Rich1981 · 09/11/2022 20:56

@NeverDropYourMooncup what are you talking about? I never said I was arguing or unpleasant to admin. I took what she said and contacted solicitor. Then I only spoke to head . Never with her again. What's with the assumptions and feelings all over the place???

OP posts:
NeverDropYourMooncup · 09/11/2022 21:32

Rich1981 · 09/11/2022 20:56

@NeverDropYourMooncup what are you talking about? I never said I was arguing or unpleasant to admin. I took what she said and contacted solicitor. Then I only spoke to head . Never with her again. What's with the assumptions and feelings all over the place???

Well, if you're polite and unassuming in real life, I'm sure you can calm down, appreciate that Safeguarding comes first, which she was trying to ensure was maintained, as was the Head when you politely contacted him (and didn't let any of your attitude towards him come out over the phone), access the separated parents policy if they have one and see that making you equal #1 contact is acceptable and legal.

And then you can re-read the bit about speaking with the DSL (might be the Head), then the address can be changed and everything will be sorted.

Rich1981 · 09/11/2022 21:56

@NeverDropYourMooncup she knows situation.
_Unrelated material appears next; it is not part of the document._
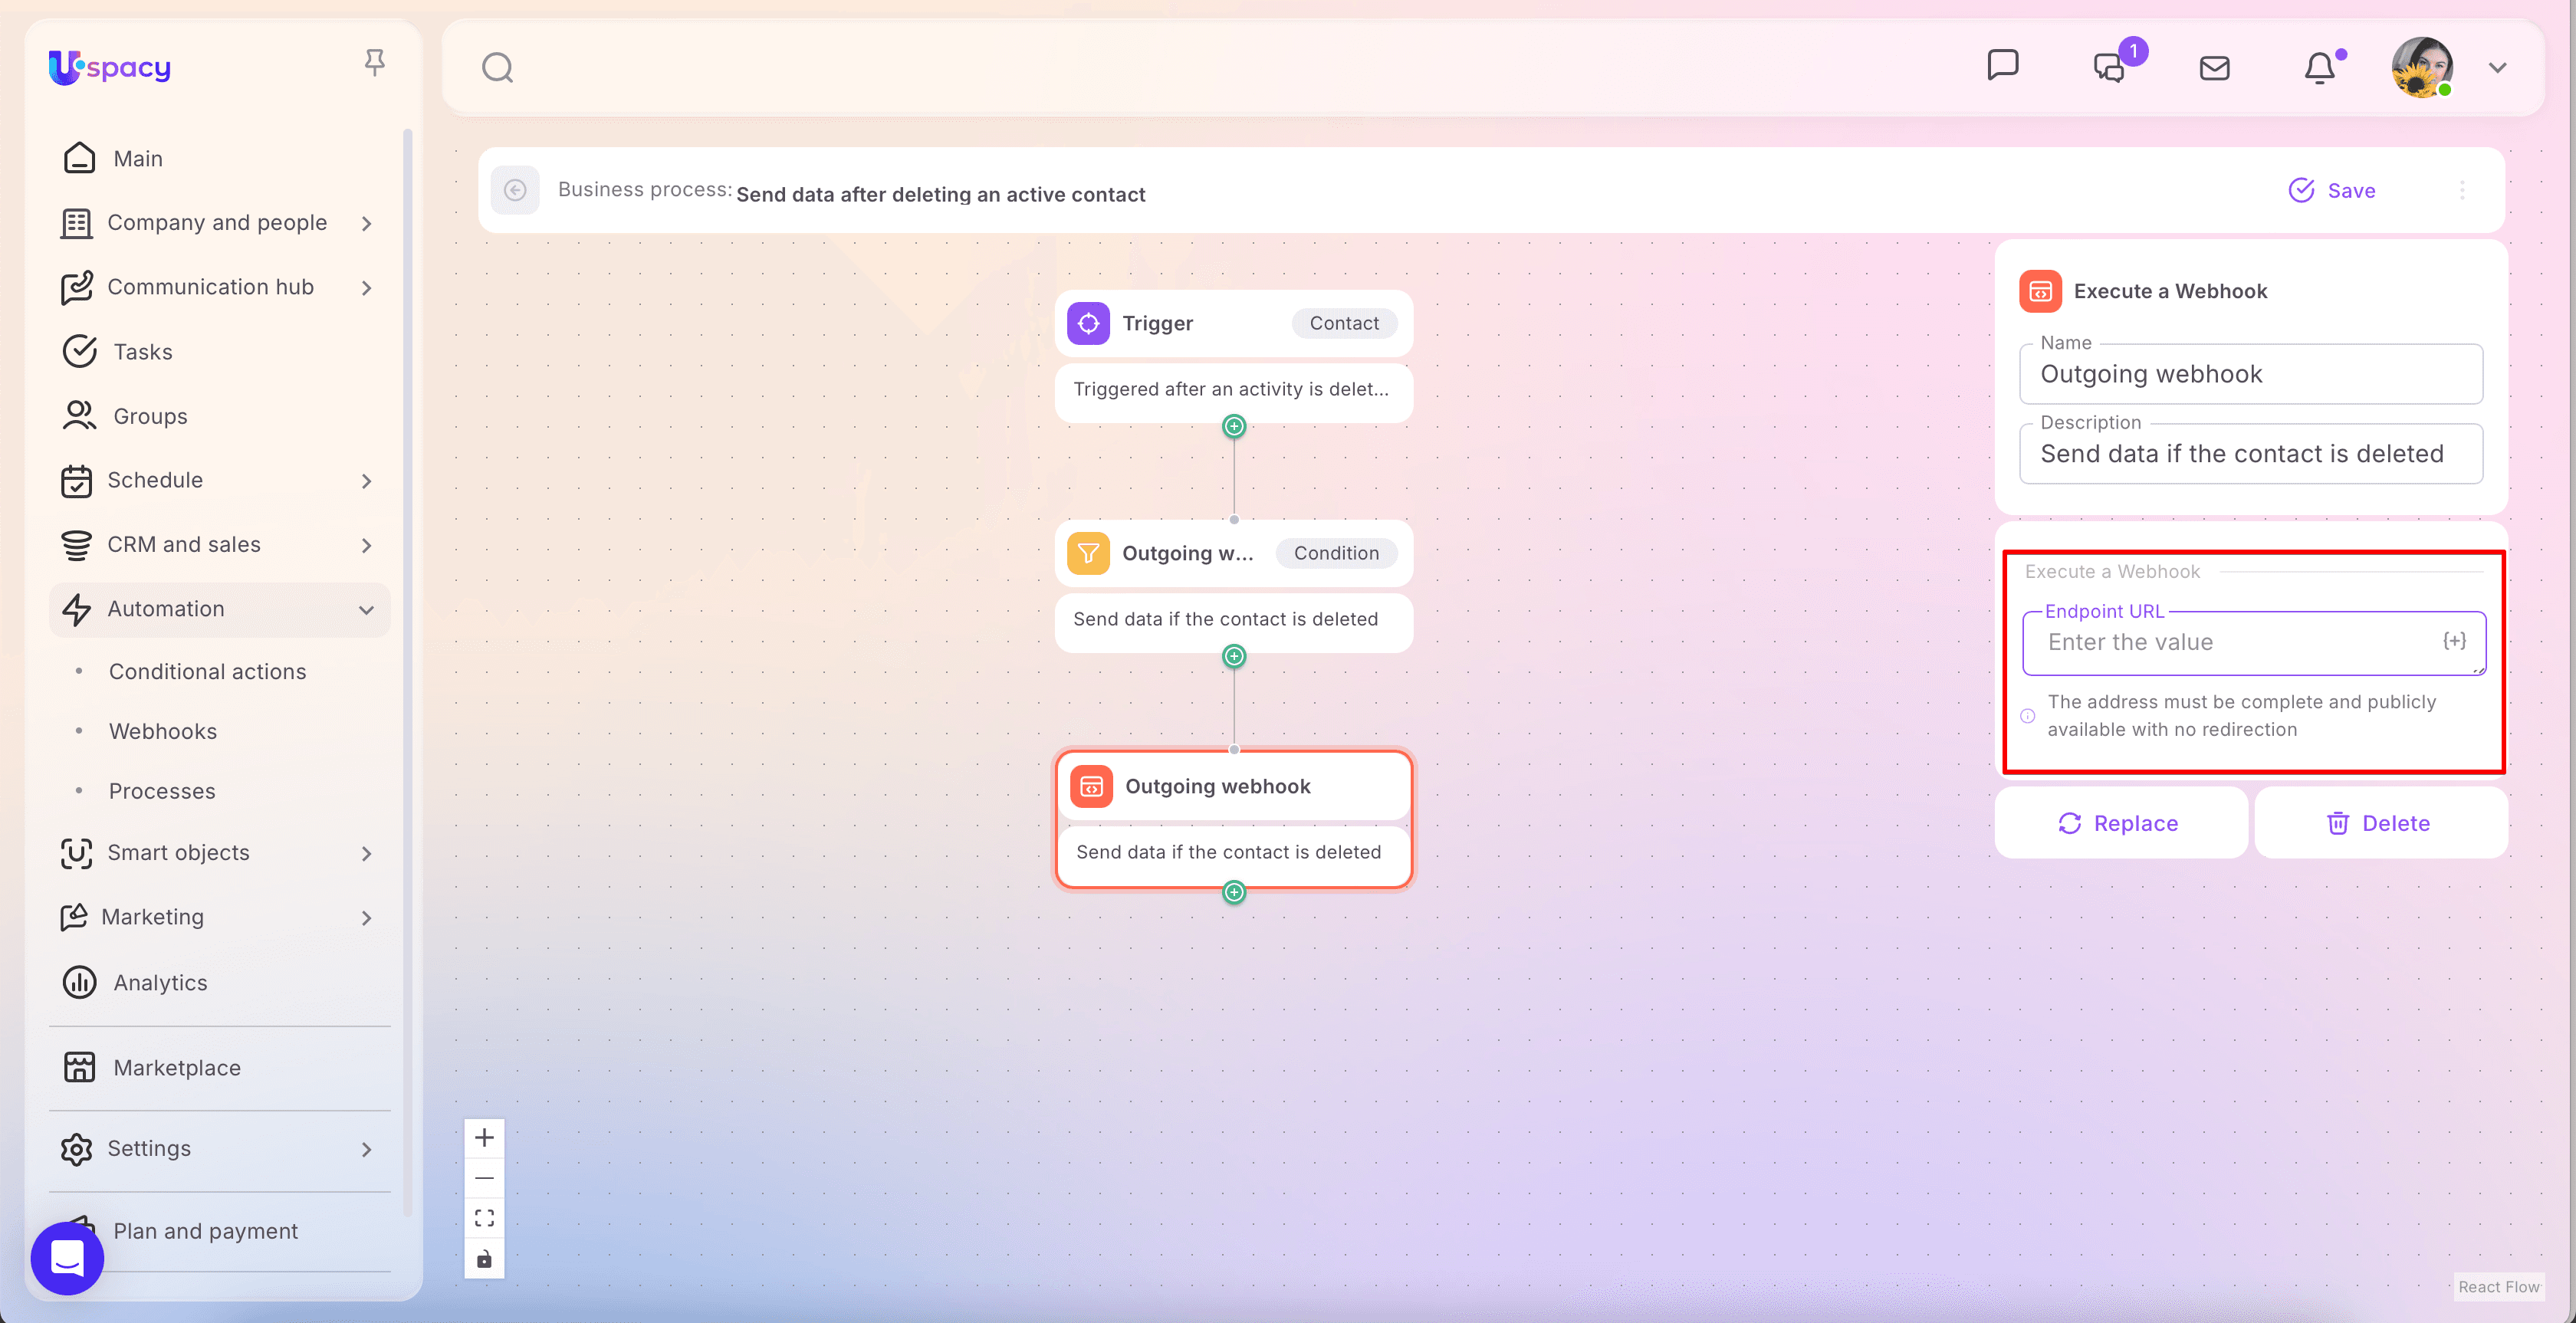The height and width of the screenshot is (1323, 2576).
Task: Click the search magnifier icon
Action: pos(497,68)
My son was put on SEND program because he doesn't want to stay with his mother. He had emotional problems at school so psychologist was involved etc. Since then he is with me. That's why I asked receptionist to even call my ex and confirm that this arrangement is still on. She replied " I know,but shes a mother and she registered child at the school". At this point I wasn't sure what to think of it. I called solicitor and confirm it. Then went to head and told him about my conversation with solicitor. Head replied
" yes we know your situation and your son ,an am glad u stood up for him ,so he can be with u, but receptionist says that his mother registered him few years ago. But why u worried? We have your both addresses and we will call you as we know he is with you . So don't worry ".
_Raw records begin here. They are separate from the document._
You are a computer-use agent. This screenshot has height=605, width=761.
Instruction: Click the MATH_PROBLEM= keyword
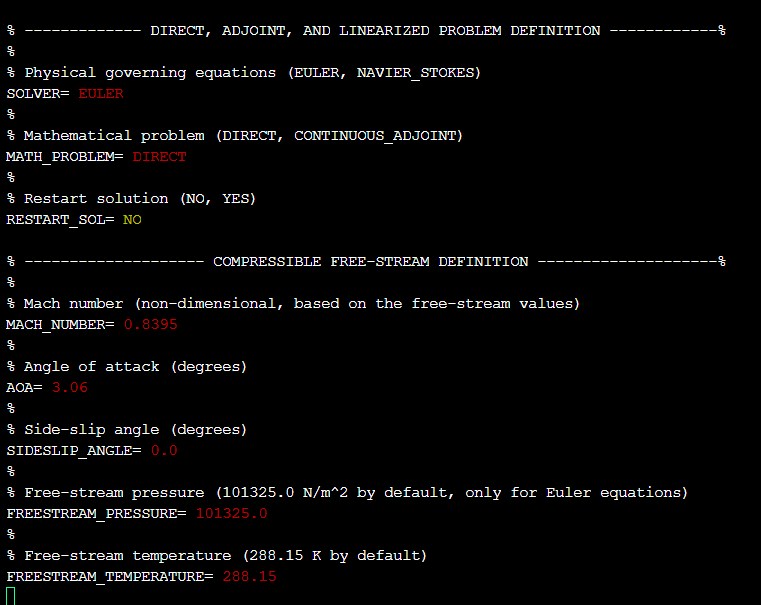tap(65, 156)
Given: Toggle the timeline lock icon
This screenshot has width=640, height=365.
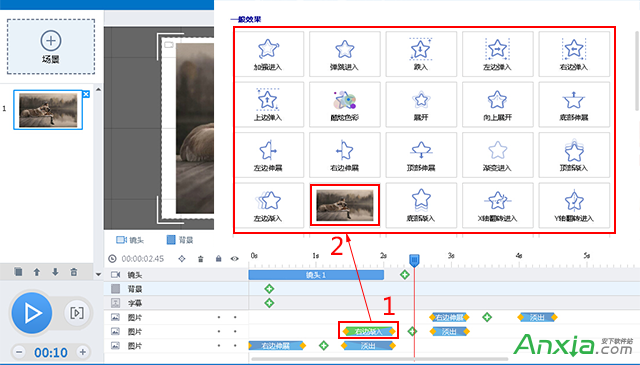Looking at the screenshot, I should [218, 259].
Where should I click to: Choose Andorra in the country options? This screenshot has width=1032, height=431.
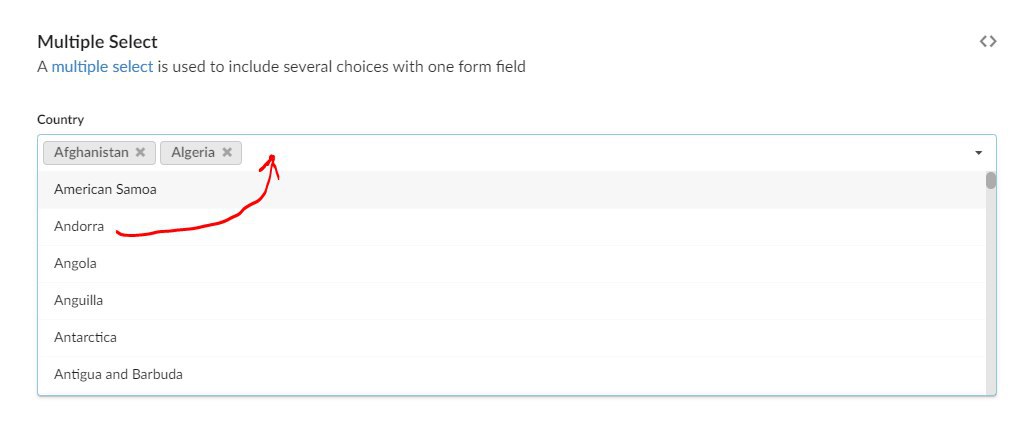click(x=511, y=226)
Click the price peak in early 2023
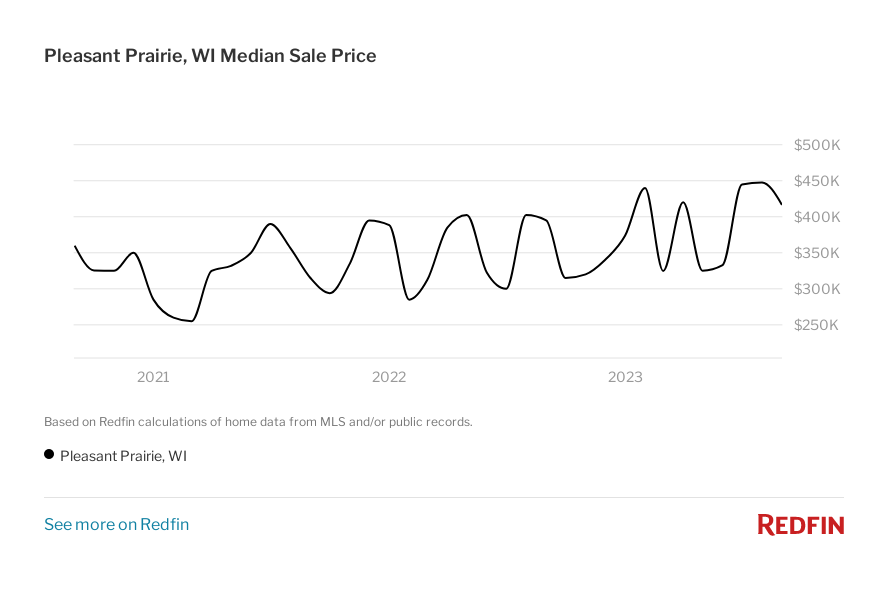 pos(644,188)
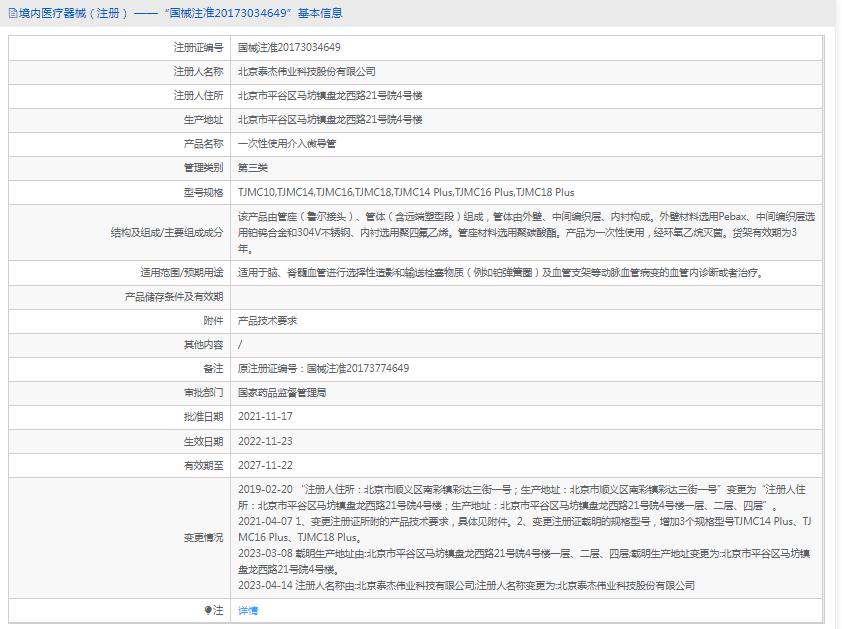Click the 适用范围/预期用途 row label
The height and width of the screenshot is (629, 842).
coord(182,273)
That's when I came on here and asked parents how to handle this because it seems like a clown show.

OP posts:
Rich1981 · 09/11/2022 22:12

@NeverDropYourMooncup so the only reason am fuming about it now is, because I don't know if current situation at school can actually be used as my evidence that I have my son with me. Otherwise I wouldn't care. Trust me.

OP posts:
Sushi7 · 10/11/2022 06:39

@Rich1981 it’s really awful that the Head and receptionist are still prioritising the mother when you have your ds 6 days a week. It’s also awful that you still don’t receive child benefit. Could you raise this with the school governors and SENCO (as your child has SEN)? You could say that you feel prejudiced against because they don’t believe that a father could have their dc full time on their own.

Rich1981 · 10/11/2022 10:49

@Sushi7 I always knew they were treating me like second class parent. But i didn't know it was on this scale. I only found out when booked parents evening, and 10 minutes later email arrived saying my appointment was cancelled. I called school and this 'bigot' receptionist told me that I can book another slot for next day. I asked,so what happened to the one I booked. She said " mother called and she has priority"'. That's when the whole issue with priority started. Otherwise I wouldn't even know how they really see me as.